▶ [YOUR GOAL] The lines below, beginning at the one that contains "Where should I click to: Click" and ending at the last, are to be retyped exactly.

Pixel coordinate grounding data:
========================================================================

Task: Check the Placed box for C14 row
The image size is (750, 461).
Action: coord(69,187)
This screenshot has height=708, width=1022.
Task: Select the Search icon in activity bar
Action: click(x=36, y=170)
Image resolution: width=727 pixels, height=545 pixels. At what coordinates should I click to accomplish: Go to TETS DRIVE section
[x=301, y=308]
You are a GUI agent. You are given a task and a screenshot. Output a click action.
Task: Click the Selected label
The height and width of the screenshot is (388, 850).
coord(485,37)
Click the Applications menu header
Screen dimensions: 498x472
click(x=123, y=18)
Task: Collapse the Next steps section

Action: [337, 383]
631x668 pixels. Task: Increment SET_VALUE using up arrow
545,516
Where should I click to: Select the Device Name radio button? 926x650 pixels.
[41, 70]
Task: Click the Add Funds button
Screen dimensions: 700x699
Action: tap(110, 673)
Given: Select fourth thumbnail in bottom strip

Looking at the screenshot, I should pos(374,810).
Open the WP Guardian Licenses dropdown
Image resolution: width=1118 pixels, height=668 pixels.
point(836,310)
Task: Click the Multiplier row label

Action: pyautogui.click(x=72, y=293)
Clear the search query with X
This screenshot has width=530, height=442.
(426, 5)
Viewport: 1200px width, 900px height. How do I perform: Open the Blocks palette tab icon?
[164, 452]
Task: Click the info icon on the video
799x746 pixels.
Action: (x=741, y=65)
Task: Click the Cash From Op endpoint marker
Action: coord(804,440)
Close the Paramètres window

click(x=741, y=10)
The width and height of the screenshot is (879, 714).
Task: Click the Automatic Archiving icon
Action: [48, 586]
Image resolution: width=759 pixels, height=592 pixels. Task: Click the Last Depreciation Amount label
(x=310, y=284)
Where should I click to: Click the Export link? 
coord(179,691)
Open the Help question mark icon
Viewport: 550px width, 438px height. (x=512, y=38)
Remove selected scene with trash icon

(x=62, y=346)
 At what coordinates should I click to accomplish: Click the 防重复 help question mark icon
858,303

========================================================================

▶ [ANSWER TO THE EXERCISE]
Where should I click to: Click the Export link? 
coord(179,691)
Open the Help question mark icon
Viewport: 550px width, 438px height. (x=512, y=38)
Remove selected scene with trash icon

(x=62, y=346)
 At what coordinates should I click to accomplish: Click the 防重复 help question mark icon
858,303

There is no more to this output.